Kidney Transplant: Alternative Immunosuppressant Regimens with Belatacept (NULOJIX®) May Improve Outcomes

MedicalResearch.com Interview with:

Rita R. Alloway, PharmD, FCCP Research Professor of Medicine Director, Transplant Clinical Research University of Cincinnati College of Medicine, Department of Internal Medicine Division of Nephrology  Kidney C.A.R.E. Program  (Clinical Advancement, Research & Education) Cincinnati OH 45267

Dr. Alloway

Rita R. Alloway, PharmD, FCCP
Research Professor of Medicine
Director, Transplant Clinical Research
University of Cincinnati
College of Medicine, Department of Internal Medicine
Division of Nephrology
Kidney C.A.R.E. Program
(Clinical Advancement, Research & Education)
Cincinnati OH 45267 

MedicalResearch.com: What is the background for this study?

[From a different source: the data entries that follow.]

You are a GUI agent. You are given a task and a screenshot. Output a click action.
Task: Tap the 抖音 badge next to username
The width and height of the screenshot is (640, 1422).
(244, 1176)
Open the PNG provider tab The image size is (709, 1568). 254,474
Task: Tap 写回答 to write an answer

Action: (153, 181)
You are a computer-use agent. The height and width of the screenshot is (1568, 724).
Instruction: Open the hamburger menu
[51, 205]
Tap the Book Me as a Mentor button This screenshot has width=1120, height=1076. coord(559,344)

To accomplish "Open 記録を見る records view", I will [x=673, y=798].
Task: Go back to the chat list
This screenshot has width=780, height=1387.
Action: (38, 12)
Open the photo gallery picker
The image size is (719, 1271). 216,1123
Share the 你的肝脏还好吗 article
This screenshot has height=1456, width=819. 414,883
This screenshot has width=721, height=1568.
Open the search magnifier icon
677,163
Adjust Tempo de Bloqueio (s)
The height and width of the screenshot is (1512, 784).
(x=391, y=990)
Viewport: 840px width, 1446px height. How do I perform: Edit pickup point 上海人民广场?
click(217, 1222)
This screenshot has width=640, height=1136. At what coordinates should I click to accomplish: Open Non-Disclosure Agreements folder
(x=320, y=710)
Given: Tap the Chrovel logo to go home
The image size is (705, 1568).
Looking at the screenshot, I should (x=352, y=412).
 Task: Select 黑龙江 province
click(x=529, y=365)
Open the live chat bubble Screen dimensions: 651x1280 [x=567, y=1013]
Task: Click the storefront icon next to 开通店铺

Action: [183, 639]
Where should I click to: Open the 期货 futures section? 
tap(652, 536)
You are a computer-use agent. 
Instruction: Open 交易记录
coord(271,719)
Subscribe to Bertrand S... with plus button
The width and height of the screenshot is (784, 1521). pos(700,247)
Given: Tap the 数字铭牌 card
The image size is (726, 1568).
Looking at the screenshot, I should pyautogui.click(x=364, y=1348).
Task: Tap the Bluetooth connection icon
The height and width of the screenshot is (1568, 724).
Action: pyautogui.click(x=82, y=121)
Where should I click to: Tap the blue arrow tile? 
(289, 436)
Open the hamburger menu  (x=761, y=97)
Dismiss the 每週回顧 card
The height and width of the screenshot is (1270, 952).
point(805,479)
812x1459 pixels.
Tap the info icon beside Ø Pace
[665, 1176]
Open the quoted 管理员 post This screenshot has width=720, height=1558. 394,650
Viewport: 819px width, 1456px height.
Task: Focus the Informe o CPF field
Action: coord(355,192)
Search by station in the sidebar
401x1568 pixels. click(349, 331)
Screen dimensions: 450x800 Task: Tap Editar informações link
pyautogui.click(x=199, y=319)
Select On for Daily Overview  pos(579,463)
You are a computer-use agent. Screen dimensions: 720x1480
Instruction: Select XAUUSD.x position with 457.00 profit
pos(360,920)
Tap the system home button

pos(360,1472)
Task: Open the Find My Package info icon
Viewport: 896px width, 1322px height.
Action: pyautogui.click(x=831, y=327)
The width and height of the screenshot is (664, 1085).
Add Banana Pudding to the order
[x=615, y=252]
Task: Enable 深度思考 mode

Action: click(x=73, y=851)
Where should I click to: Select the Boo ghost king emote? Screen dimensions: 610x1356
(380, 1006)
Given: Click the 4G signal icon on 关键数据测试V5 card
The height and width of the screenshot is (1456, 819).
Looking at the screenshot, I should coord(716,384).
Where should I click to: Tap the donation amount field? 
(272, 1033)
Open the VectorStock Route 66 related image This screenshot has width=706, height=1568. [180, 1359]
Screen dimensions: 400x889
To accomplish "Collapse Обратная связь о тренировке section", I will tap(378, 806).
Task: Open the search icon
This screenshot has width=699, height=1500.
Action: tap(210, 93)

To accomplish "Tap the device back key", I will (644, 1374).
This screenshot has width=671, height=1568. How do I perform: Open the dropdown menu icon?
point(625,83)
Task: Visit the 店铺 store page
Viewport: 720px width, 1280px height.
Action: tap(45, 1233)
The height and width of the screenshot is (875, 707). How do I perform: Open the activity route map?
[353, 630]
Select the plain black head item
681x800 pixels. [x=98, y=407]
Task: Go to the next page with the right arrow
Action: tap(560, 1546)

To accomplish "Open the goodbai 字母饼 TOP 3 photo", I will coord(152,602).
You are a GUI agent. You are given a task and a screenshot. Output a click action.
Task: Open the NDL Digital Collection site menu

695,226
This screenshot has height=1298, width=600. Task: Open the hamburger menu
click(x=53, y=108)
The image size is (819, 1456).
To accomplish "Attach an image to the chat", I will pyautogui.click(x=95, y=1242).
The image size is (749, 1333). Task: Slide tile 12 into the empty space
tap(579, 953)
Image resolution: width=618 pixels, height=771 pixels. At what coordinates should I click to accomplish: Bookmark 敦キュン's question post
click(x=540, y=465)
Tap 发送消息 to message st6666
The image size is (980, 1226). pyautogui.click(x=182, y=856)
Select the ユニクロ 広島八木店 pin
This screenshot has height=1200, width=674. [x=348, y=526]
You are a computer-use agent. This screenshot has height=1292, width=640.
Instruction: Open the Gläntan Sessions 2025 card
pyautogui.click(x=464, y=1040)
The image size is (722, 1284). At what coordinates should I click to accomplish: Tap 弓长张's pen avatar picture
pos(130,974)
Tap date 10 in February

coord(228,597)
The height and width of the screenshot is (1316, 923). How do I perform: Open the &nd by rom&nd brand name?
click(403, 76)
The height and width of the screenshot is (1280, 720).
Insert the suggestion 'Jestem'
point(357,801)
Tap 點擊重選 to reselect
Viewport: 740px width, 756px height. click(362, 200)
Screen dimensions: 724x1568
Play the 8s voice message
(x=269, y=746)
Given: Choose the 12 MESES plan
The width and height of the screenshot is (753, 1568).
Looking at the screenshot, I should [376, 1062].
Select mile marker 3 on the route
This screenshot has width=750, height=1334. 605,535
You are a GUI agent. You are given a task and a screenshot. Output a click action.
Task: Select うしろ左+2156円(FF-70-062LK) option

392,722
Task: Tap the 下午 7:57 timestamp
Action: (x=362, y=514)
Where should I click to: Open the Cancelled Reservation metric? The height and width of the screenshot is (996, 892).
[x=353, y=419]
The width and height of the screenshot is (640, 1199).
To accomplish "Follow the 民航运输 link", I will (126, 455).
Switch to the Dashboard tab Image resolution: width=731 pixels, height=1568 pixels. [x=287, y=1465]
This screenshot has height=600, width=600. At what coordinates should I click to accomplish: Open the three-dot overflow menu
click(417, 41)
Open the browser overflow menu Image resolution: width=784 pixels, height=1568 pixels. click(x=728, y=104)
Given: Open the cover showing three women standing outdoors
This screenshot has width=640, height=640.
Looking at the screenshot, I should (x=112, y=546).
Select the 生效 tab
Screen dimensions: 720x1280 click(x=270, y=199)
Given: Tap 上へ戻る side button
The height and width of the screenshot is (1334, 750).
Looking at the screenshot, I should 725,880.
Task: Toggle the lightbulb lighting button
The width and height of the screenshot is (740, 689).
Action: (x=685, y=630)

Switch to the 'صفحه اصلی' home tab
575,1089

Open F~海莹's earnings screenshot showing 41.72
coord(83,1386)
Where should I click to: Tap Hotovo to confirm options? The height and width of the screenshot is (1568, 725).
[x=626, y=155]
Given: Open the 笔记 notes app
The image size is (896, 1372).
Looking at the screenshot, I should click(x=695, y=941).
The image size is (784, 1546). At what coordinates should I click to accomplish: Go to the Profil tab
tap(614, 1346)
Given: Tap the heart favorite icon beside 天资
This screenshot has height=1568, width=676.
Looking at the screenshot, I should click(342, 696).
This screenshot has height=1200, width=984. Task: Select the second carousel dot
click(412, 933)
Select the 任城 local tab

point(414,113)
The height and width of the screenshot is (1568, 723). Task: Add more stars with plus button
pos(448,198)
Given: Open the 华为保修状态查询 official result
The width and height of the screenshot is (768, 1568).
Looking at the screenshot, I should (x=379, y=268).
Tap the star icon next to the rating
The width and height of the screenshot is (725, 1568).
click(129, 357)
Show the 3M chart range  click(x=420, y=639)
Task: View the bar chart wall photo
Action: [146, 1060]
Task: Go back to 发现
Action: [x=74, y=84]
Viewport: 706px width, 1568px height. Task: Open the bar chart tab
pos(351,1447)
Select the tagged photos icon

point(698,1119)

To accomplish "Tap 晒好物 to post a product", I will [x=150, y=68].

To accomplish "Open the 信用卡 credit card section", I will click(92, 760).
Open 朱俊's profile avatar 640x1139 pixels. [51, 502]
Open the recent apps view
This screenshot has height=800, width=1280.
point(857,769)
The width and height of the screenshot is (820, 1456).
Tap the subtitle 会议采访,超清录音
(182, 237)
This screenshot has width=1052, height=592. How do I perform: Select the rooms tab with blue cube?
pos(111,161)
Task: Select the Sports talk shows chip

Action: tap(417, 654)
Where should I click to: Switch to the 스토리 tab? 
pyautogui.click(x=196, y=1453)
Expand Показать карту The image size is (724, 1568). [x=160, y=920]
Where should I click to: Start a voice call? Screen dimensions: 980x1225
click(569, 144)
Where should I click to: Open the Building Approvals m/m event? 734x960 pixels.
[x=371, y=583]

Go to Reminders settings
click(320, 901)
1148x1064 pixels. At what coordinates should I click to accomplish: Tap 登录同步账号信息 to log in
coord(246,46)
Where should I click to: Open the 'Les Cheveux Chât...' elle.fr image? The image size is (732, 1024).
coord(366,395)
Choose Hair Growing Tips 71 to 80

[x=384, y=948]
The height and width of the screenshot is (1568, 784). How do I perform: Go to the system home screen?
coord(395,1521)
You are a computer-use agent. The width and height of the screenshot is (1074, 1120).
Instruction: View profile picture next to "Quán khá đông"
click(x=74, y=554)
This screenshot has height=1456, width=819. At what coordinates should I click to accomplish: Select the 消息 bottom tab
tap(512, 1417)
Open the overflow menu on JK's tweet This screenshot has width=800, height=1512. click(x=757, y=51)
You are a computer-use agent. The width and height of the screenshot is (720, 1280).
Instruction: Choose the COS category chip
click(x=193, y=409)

Response: Transplant recipients are required to take lifelong immunosuppression to sustain the function of their transplant.  Unfortunately these immunosuppressants have significant side effects.  The most significant of these side effects are worsening kidney function, hypertension, hypercholesterolemia, post transplant diabetes, tremors and headaches.  Researchers focused on improving post transplant outcomes are looking for immunosuppressant regimens with similar efficacy while minimizing harmful side effects.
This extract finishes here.